Let’s look at the line_profer module. First we have to decorate our chosen function with @profile:


def calculate_z_serial_purepython(q, maxiter, z):

Next we’ll run kernprof.py and ask it to do line-by-line profiling and to give us a visual output, then we tell it what to profile. Note that we’re running a much smaller problem as line-by-line profiling takes ages:

>> kernprof.py -l -v pure_python.py 300 100


File: pure_python.py

Function: calculate_z_serial_purepython at line 9

Total time: 354.689 s


Line #    Hits    Time    Per Hit    % Time   Line Contents


  9                                            @profile

  10                                           def calculate_z_serial_purepython(q, maxiter, z):

  11                                           """Pure python with complex datatype, iterating over

  12    1          2148     2148.0      0.0     output = [0] * len(q)

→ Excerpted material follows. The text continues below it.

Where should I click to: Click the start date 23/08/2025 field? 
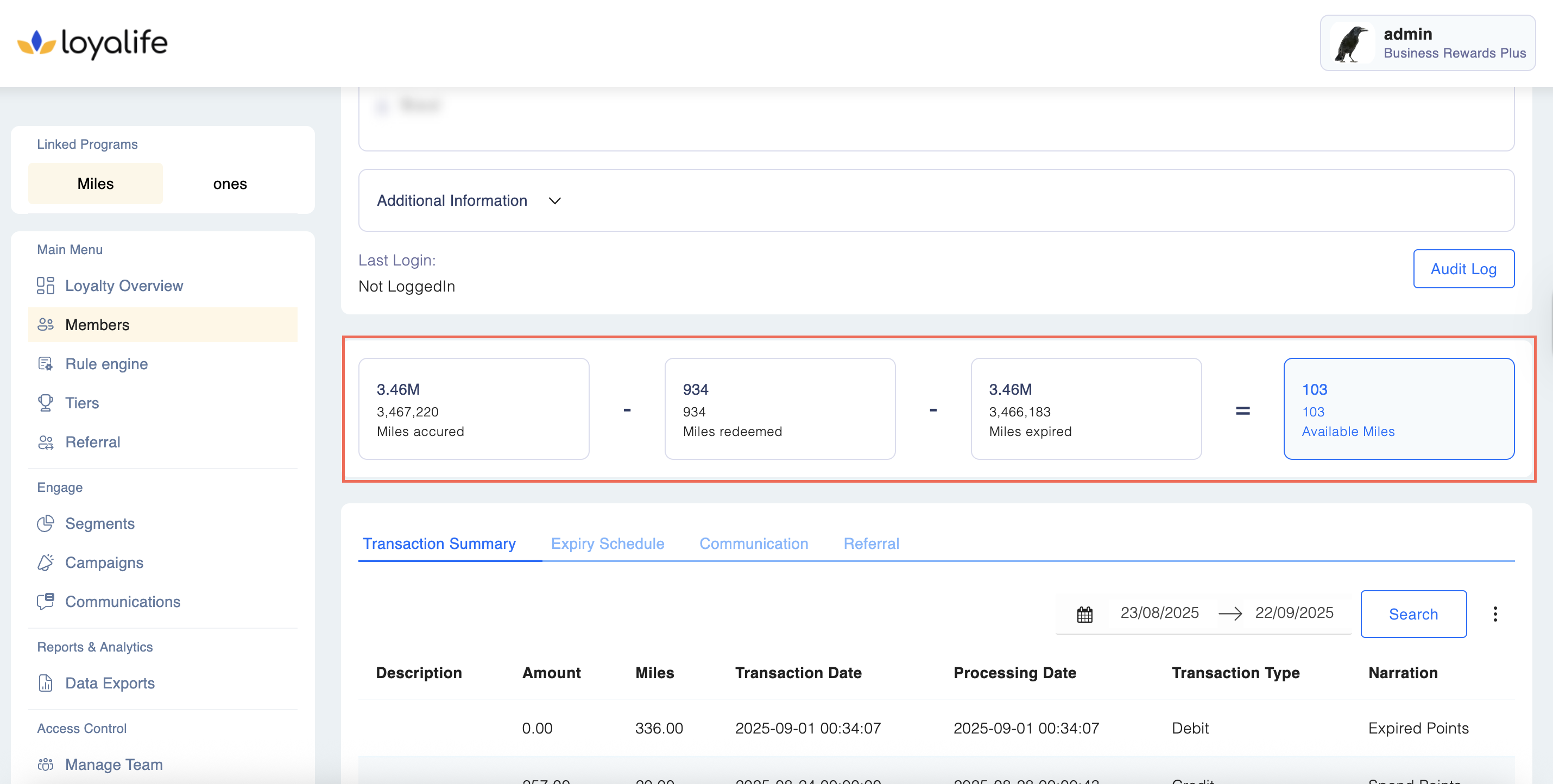1159,613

  13    250001     534376   2.1         0.2     for i in range(len(q)):

  14    250000     550484   2.2         0.2       if i % 1000 == 0:

  15                                                # print out some progress info since it is

  16    250        27437    109.7       0.0         print "%0.2f%% complete" % (1.0/len(q)

  17    51464485   101906246 2.0        28.7      for iteration in range(maxiter):

  18    51414419   131859660 2.6        37.2         z[i] = z[i]* z[i] + q[i]

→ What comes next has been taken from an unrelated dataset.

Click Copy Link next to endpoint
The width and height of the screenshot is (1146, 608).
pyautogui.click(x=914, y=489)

  19    51414419   116852418 2.3        32.9         if abs(z[i]) > 2.0:

  20    199934     429692    2.1        0.1              output[i] = iteration

  21    199934     2526311   12.6       0.7              break

  22    1          9         9.0        0.0     return output

Here we can see that the bulk of the time is spent in the for  iteration  in  range(maxiter): loop. If the z[i] = z[i] * z[i] + q[i] and if abs(z[i]) > 2.0: lines ran faster then the entire function would run much faster.

This is the easiest way to identify which lines are causing you the biggest problems. Now you can focus on fixing the bottleneck rather than guessing at which lines might be slow!

REMEMBER to remove the @profile decorator when you’re done with kernprof.py else Python will throw an exception (it won’t recognise @profile outside of kernprof.py).

As a side note - the profiling approaches shown here work well for non-CPU bound tasks too. I’ve successfully profiled a bottle.py web server, it helps to identify anywhere where things are running slowly (e.g. slow file access or too many SQL statements).